Rather than seeing this as an impediment, savvy restaurants are turning this predilection into a positive and embracing younger restaurant guests by installing restaurant tablet ordering systems and table-top checkout options.
Remember what we just said about millennials expecting to get what they want on their own time? That’s one of the factors at the heart of the push towards tabletop ordering systems and checkouts. Some diners want to sit down, immediately browse the options, and place an order as quickly as possible.
Plenty of others desire to dive into a conversation and take their time without worrying that a server will be interrupting them every three minutes to ask if they’re ready. In any situation, using technology to let these guests create their own dining timetable is an attractive proposition.
As a restaurant owner, your primary reason for installing a tablet ordering system or employing any technology should always be to create value for your guests. But that doesn’t mean that the system shouldn’t have other quantifiable benefits for the company as well.
Restaurant companies are paying close attention not only to how these tablets affect the guest experience, but also what impacts they may have on their revenues, costs, and operations.
Applebee’s, which now uses tabletop ordering systems in every one of its U.S. locations, says over 70% of their guests use them during their visit. Outback Steakhouse, meanwhile, claims that their dessert sales have risen by 30% due to their restaurant tablet ordering system, and several other chains have reported higher overall tickets when they are in use.
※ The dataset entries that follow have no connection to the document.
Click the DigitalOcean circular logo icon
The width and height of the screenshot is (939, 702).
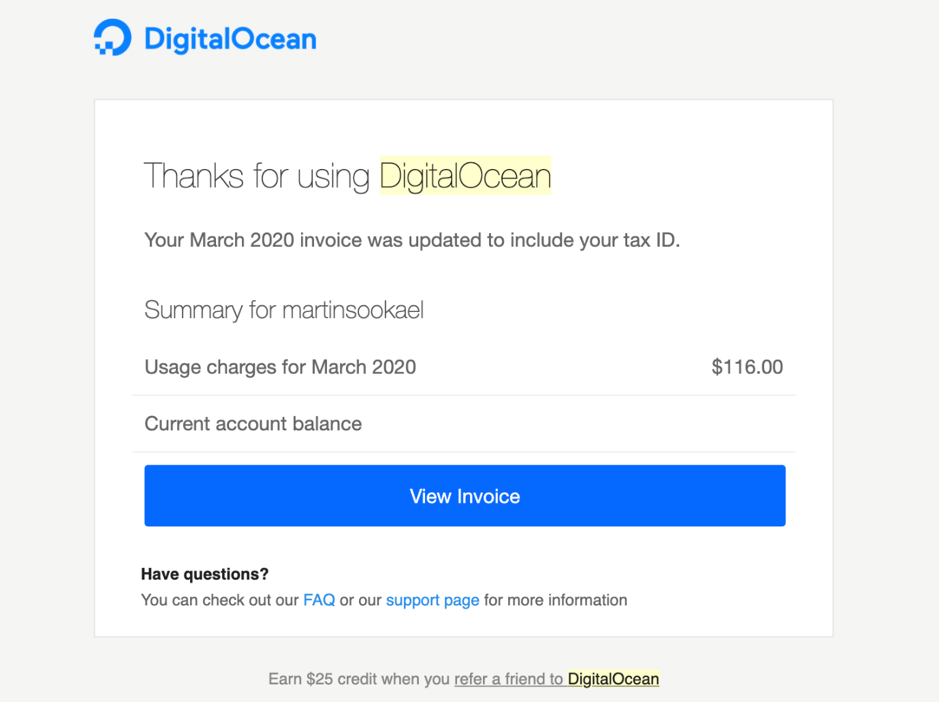click(x=113, y=37)
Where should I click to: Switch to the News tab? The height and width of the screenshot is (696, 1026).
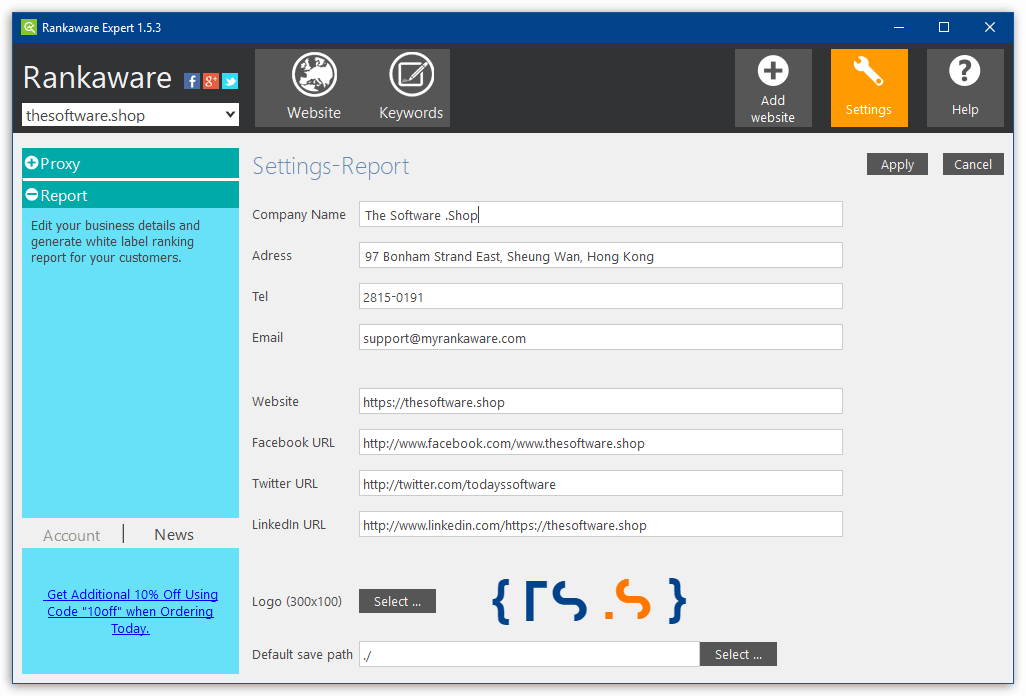[173, 534]
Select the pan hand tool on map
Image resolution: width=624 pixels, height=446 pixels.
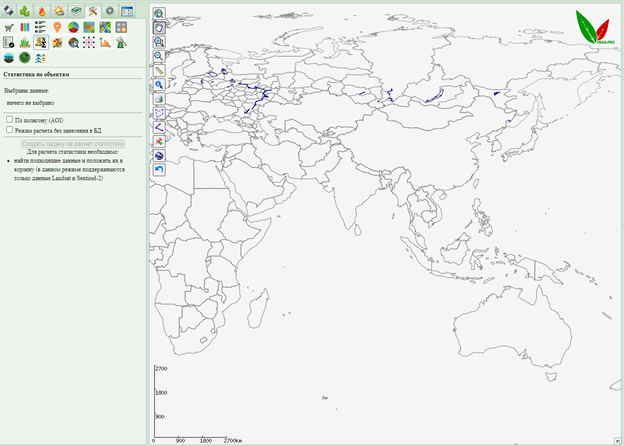pyautogui.click(x=159, y=29)
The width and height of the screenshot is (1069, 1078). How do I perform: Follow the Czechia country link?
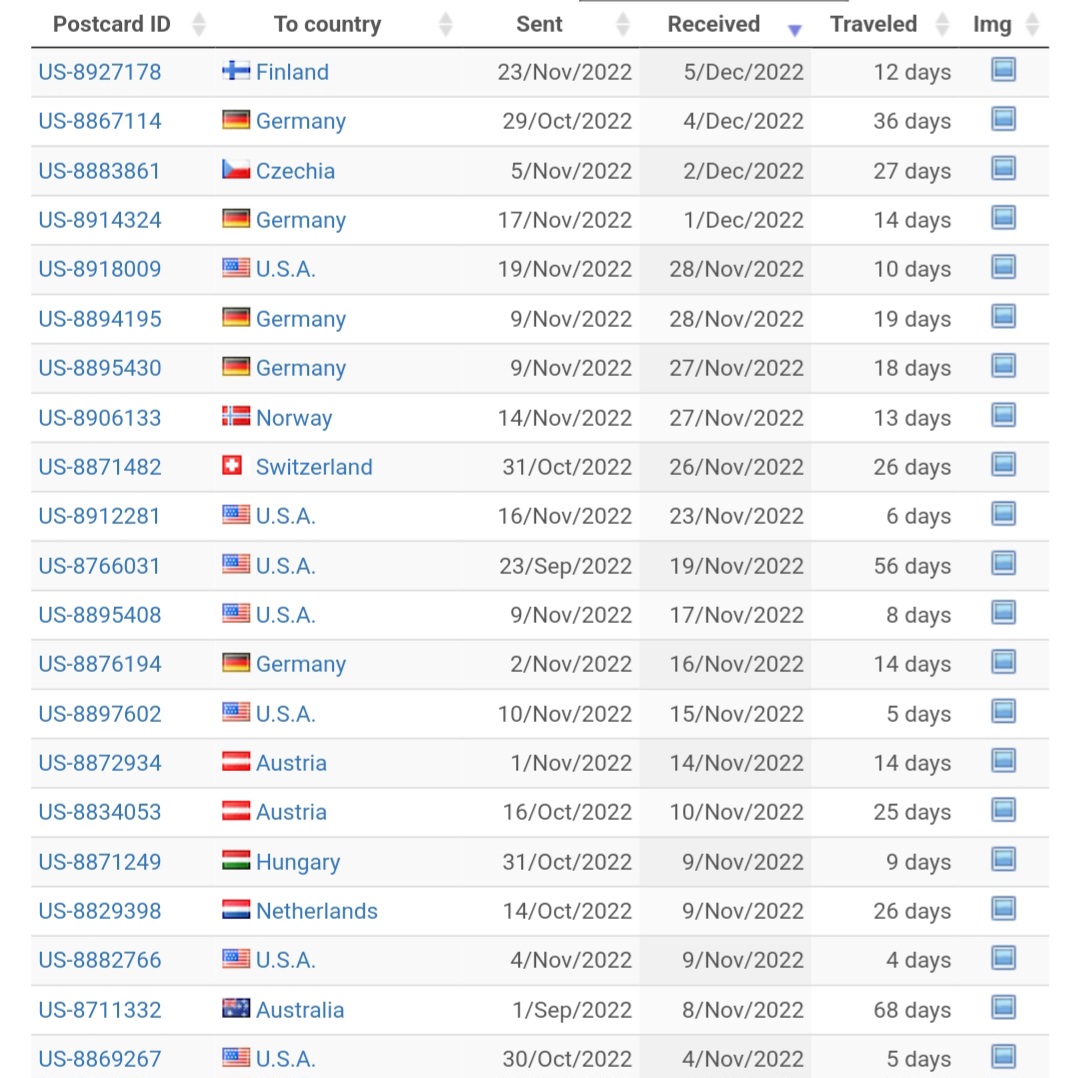pyautogui.click(x=295, y=170)
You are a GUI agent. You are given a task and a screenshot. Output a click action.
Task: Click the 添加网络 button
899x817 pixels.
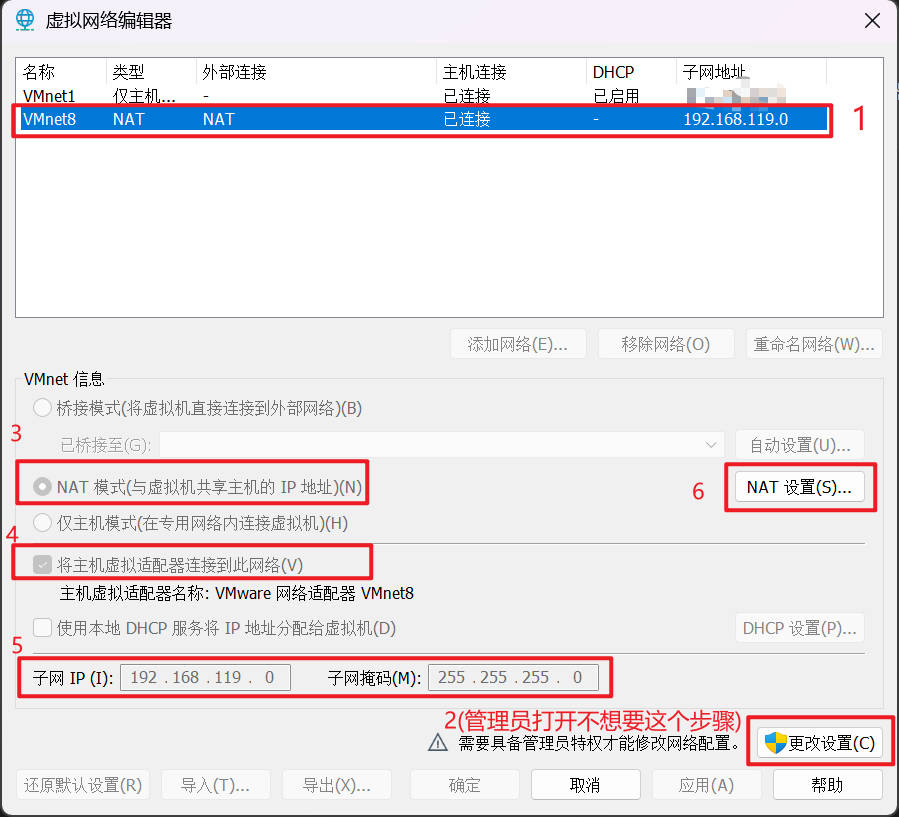point(518,344)
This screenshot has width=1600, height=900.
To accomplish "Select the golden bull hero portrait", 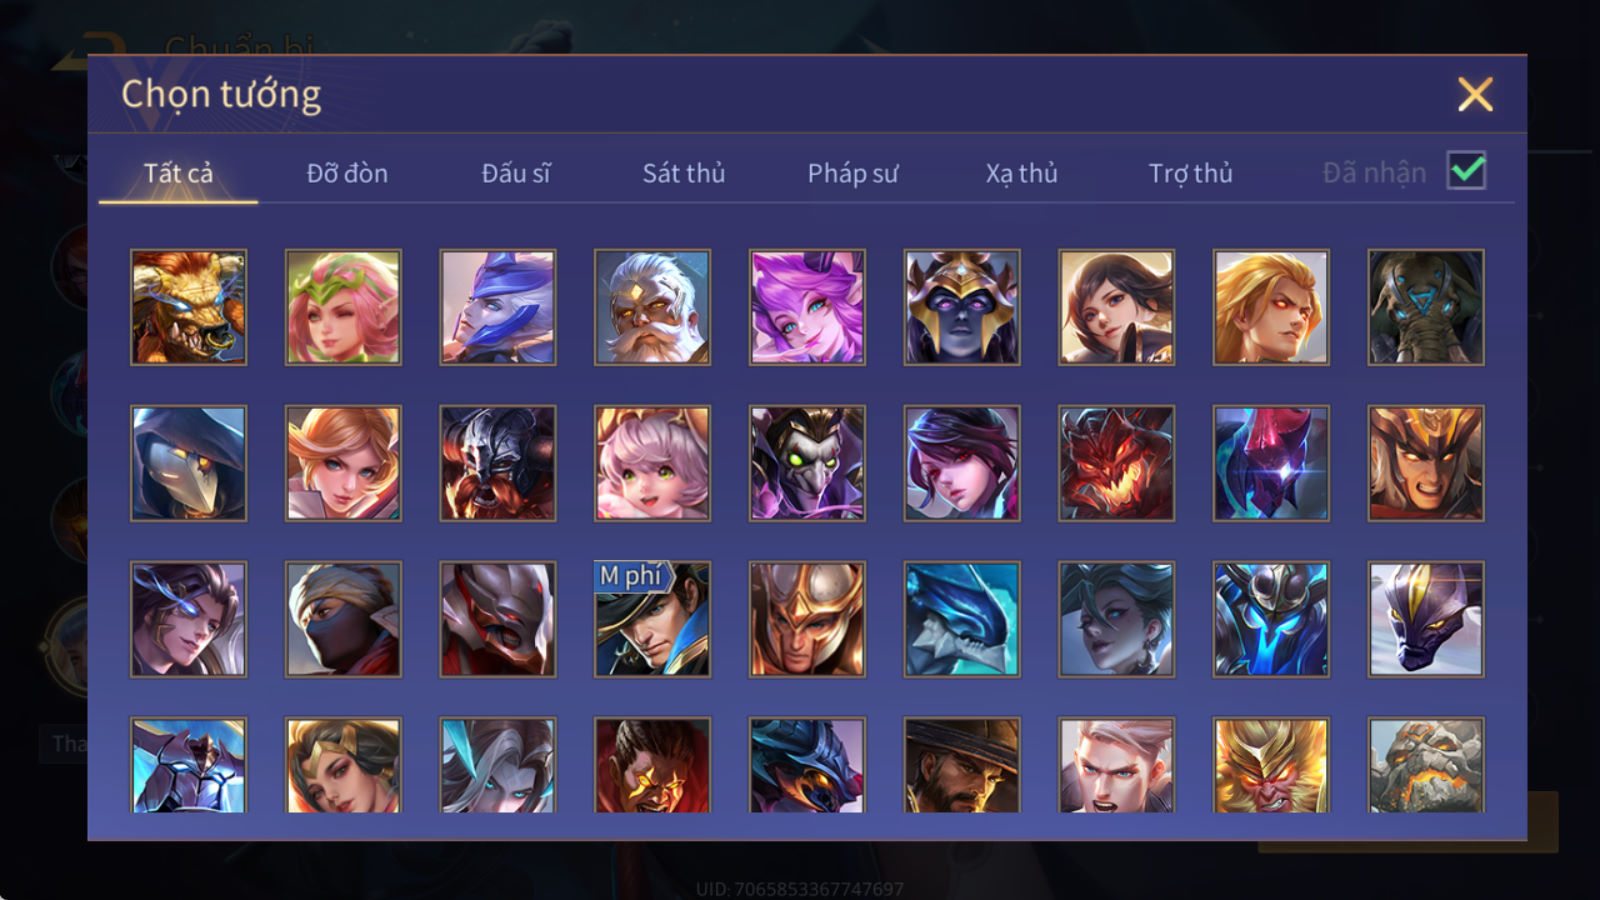I will tap(188, 307).

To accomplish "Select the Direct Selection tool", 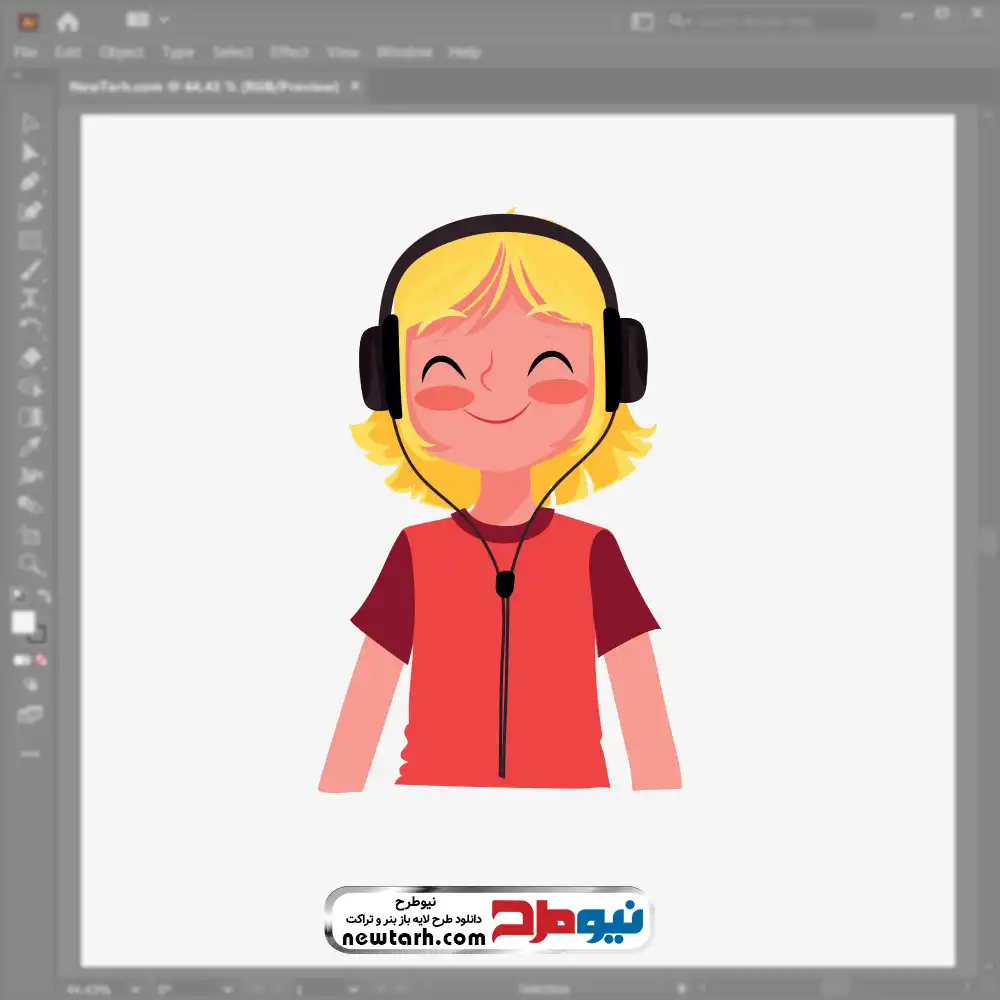I will tap(30, 153).
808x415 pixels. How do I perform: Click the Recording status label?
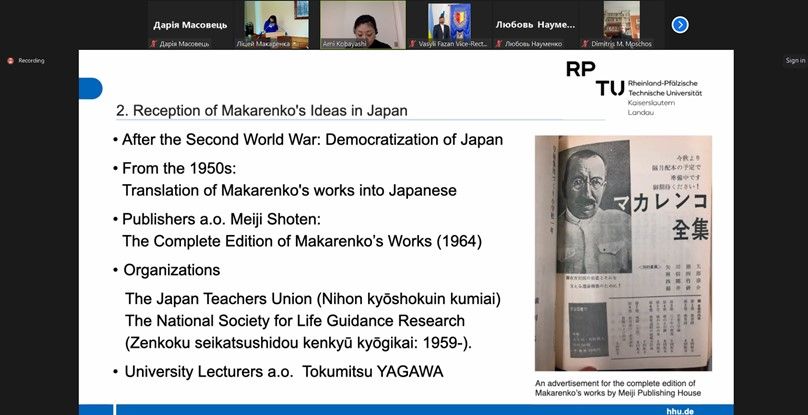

Clearly, most diners (especially younger ones) are open to utilizing tabletop ordering systems and tabletop checkout systems in restaurants, and businesses can use them as a part of their overall digital technology strategy to engage guests in different ways.
Leaders must remember that this kind of restaurant technology is a tool to enhance the service experience, but it will never be a replacement for an established and robust service culture throughout the business. A tabletop ordering system and other innovations can be used to attract millennials, but there is no evidence thus far to suggest that diners will sacrifice the qualities they normally want out of a dining experience — friendly service and consistent food quality — for the sake of technology.